Boom declared dead 4 times in 12mths

Posted on 3/10/2014  
Boom declared dead 4 times in 12mths

Good grief, do they ever learn? Or do they just not care? They’re declaring the “property boom” over, yet again.

And, yet again, it’s based on a single figure for a single month from a single source, published in haste.

This is the fourth time (or is it the fifth?) the so-called boom has been pronounced dead within the past 12 months. This week I’ve observed radio news bulletins, online news services and newspapers making the claim, or otherwise placing great significance on this isolated statistic.

The alleged growth in Australian house prices in September was small, therefore it’s all over, red rover.

To illustrate how silly this is, let me take you back four months.

Early in June data was published indicating a decline in capital city prices in May. People rushed to be first to declare the end of the property boom.

They generated lots of headlines for themselves – which evidently was the only objective – but they got it horribly wrong.

They simply added to the great seething mass of misinformation which confuses and misleads real estate consumers – for no better reason than to develop their profiles or advance their businesses.

The organisation which made the biggest play for profile in June was an obscure valuation practice, called Propell. Early in June the firm issued a press release which sought to ensure everyone knew that it had been the first to declare that the market had peaked and the boom was over.

"This has been well and truly demonstrated now that the May figures are out,” it shouted in its 3 June press release. “At the beginning of May, other forecasters were still looking for a rebound in activity in May following a weaker Easter period, but now it is clear that we were correct in calling a change in the market.”

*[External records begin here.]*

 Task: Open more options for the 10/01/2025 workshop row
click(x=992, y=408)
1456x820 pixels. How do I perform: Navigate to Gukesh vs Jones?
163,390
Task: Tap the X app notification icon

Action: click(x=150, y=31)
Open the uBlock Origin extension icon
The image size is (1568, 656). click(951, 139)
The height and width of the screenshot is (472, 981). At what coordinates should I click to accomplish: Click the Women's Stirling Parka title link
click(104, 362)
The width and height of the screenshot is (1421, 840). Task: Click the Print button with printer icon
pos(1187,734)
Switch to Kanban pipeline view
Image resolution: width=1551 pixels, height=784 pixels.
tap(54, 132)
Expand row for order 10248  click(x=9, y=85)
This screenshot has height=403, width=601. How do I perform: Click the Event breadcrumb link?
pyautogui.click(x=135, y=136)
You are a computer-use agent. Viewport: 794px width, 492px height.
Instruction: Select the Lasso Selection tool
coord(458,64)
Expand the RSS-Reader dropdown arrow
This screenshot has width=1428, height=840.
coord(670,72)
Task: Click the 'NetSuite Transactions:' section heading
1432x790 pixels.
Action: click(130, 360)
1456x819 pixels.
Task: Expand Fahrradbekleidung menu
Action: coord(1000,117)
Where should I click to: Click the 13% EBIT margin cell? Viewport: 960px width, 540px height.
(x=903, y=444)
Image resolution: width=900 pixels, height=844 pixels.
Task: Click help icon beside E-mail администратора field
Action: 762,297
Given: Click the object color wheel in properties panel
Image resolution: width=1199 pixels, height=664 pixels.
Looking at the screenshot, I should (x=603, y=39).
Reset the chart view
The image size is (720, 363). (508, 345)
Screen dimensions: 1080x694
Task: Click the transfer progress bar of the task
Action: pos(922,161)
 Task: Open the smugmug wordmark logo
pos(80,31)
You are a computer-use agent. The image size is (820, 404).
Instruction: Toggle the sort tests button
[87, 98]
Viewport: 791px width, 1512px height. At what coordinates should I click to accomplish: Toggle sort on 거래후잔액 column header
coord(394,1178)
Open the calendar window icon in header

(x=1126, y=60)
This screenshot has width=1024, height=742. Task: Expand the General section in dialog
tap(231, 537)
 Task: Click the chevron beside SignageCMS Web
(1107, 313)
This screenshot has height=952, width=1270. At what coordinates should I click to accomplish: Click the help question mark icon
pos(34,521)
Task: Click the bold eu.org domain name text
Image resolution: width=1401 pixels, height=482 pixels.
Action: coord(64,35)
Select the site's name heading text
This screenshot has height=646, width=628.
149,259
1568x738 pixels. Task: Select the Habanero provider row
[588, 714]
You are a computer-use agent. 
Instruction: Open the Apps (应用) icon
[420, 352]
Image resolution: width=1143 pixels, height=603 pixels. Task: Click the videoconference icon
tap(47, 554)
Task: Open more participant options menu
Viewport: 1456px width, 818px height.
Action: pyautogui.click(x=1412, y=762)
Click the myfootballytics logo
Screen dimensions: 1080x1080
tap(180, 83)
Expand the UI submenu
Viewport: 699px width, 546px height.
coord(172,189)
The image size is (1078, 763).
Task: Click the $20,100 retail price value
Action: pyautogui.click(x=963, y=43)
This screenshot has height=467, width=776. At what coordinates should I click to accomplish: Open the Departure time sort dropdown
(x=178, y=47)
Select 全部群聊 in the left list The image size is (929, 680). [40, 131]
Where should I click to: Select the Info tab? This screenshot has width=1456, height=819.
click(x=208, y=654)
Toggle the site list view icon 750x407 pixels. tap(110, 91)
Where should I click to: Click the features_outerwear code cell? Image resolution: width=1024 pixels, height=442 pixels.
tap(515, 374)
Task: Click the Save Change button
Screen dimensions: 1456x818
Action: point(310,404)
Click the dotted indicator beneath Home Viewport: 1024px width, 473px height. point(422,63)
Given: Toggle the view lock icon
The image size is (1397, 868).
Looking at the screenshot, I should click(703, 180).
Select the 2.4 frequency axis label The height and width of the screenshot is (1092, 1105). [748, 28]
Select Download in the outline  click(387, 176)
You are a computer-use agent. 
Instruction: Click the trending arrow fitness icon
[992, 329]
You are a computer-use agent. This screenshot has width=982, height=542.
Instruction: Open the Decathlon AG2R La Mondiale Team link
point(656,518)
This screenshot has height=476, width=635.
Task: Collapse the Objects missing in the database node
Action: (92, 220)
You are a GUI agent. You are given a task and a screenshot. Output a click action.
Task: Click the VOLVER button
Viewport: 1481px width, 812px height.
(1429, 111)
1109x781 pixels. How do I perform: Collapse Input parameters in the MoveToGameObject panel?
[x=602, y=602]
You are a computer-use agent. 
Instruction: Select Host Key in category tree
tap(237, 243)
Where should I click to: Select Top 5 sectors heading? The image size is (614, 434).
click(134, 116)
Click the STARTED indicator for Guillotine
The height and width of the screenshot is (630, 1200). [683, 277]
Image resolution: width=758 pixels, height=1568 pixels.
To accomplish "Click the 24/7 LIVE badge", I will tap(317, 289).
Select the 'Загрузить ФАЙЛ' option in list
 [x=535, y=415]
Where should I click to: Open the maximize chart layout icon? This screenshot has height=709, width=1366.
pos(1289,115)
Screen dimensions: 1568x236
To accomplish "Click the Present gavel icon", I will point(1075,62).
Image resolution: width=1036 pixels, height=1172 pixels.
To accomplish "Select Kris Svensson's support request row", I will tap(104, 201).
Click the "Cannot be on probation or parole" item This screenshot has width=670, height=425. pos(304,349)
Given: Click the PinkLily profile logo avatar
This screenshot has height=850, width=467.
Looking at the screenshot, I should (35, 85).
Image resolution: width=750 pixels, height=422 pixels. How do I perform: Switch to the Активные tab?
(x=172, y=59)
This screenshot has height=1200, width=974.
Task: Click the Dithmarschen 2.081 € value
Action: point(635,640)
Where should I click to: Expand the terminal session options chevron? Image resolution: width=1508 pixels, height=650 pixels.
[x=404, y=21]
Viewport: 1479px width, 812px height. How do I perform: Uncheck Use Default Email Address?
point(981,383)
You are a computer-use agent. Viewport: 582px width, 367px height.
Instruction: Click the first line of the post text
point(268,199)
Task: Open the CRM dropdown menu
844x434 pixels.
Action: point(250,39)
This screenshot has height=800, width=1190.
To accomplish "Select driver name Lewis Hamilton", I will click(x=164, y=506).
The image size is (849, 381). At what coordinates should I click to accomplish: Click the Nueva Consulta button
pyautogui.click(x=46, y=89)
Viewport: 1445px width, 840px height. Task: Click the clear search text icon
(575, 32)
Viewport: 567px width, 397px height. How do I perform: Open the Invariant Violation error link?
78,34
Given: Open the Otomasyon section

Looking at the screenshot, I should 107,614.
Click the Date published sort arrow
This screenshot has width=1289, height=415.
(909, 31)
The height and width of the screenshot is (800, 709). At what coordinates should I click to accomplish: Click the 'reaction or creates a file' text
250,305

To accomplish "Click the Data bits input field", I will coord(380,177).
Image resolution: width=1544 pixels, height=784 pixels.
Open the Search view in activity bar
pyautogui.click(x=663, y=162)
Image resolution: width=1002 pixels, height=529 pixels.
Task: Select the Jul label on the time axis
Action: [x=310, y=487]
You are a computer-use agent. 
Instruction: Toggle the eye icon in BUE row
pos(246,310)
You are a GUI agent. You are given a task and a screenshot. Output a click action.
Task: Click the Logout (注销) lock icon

Well, actually, NO. They were wrong. Prices have continued to rise in Sydney and, to a lesser extent, Melbourne – and now other cities have begun to move (moderately), including Brisbane, Adelaide and Hobart.

Its mistake, apart from a shameless push for I-told-you-so publicity, was its reliance on a single data figure, describing a single month’s price movement, from a single company. You would have to think they’ve been around real estate long enough to know that price graphs are never smooth and that a single month’s data can be an aberration. That’s particularly so for May, which often is a month in which the market dips slightly, but temporarily.

Even worse was basing an assessment on one figure, which describes the average change across a very large nation. That was naпve in the extreme.

But they weren’t alone.

Economists and financial analysts just can’t resist preaching about real estate, notwithstanding their lack of expertise. So in June, a multi-national financial services corporation, Morgan Stanley, jumped on board and declared that “the housing boom is finally over”. We’ll overlook the reality that there was no housing boom, just a Sydney boom.

“If you’re an investor, you’ve missed the boat,” said one of their analysts, who put out a note to investors tell them that, without further interest rate cuts, the currently housing cycle was a dead duck.

So, four months later, here we are again. The commentators and analysts have forgotten June, or just don’t care, and so have the media workers who publish their nonsense.

While the attention-seekers were clamouring this week to grab a bit of profile from the September price data, valuation firm Herron Todd White published the October edition of The Month in Review and made this pertinent observation: “There continues to be talk of the Sydney property boom, but not all markets can lay claim to this sort of activity. Our real estate is as varied as our landscape in Australia, and market performance is just as diverse.”

It also said this: “It’s funny. These almost daily calls of ‘property bubble vs no property bubble’ feel a bit like a couple of grade one school boys attempting classic sledges such as At least I’m not ugly and I know you are, but what am I?. It looks like Sydney and, to a lesser part, Melbourne are driving the property market agenda again. Let’s just say that there are other markets outside of these that would really, really like to see some capital gains, but may be doomed to legislative tightening designed to cool New South Wales and Victoria. It’s further evidence that, in our big nation, there is no such thing as an average property or a typical market.”


So true. But try telling that to your (very) average economist, who knows little about real estate but a lot about generating cheap publicity.